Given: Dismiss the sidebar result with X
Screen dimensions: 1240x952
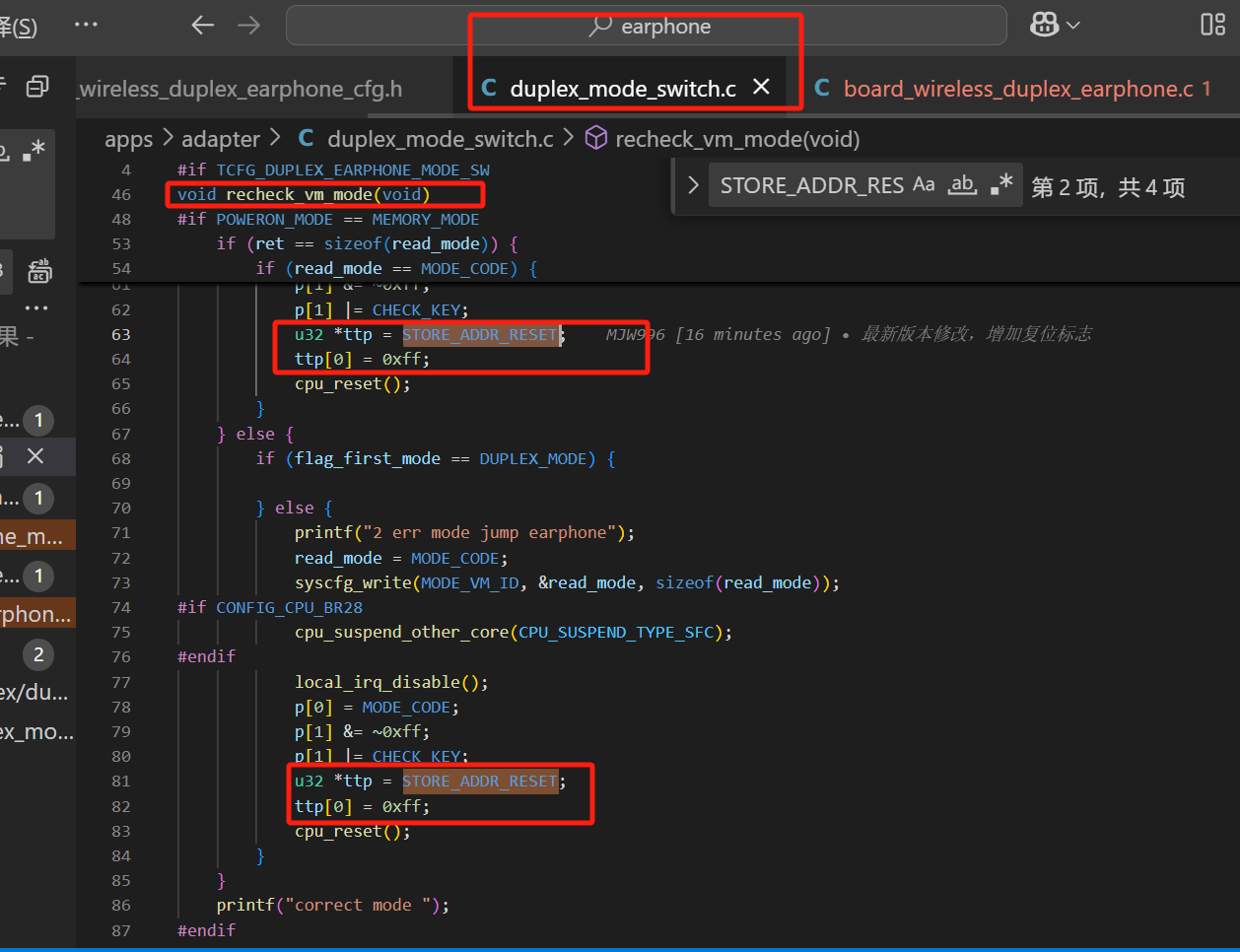Looking at the screenshot, I should tap(35, 455).
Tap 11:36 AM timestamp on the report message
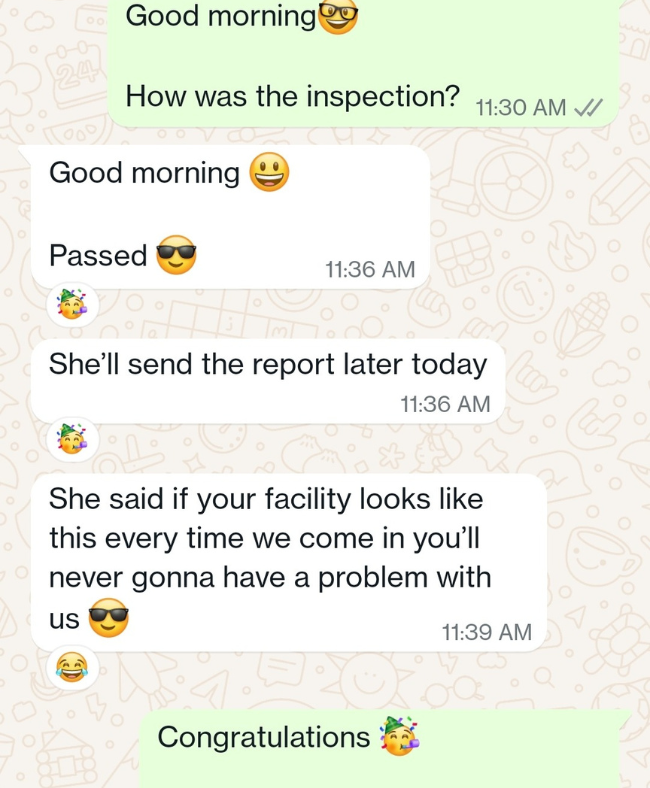 tap(445, 404)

* Your task *
Can you write out all the entries again, substituting "side panel" for "sidebar" and leaving everything else the same? Leave the pictures out.

* Expected answer *
Given: Dismiss the side panel result with X
Screen dimensions: 1240x952
Looking at the screenshot, I should tap(35, 455).
Tap 11:36 AM timestamp on the report message
 tap(445, 404)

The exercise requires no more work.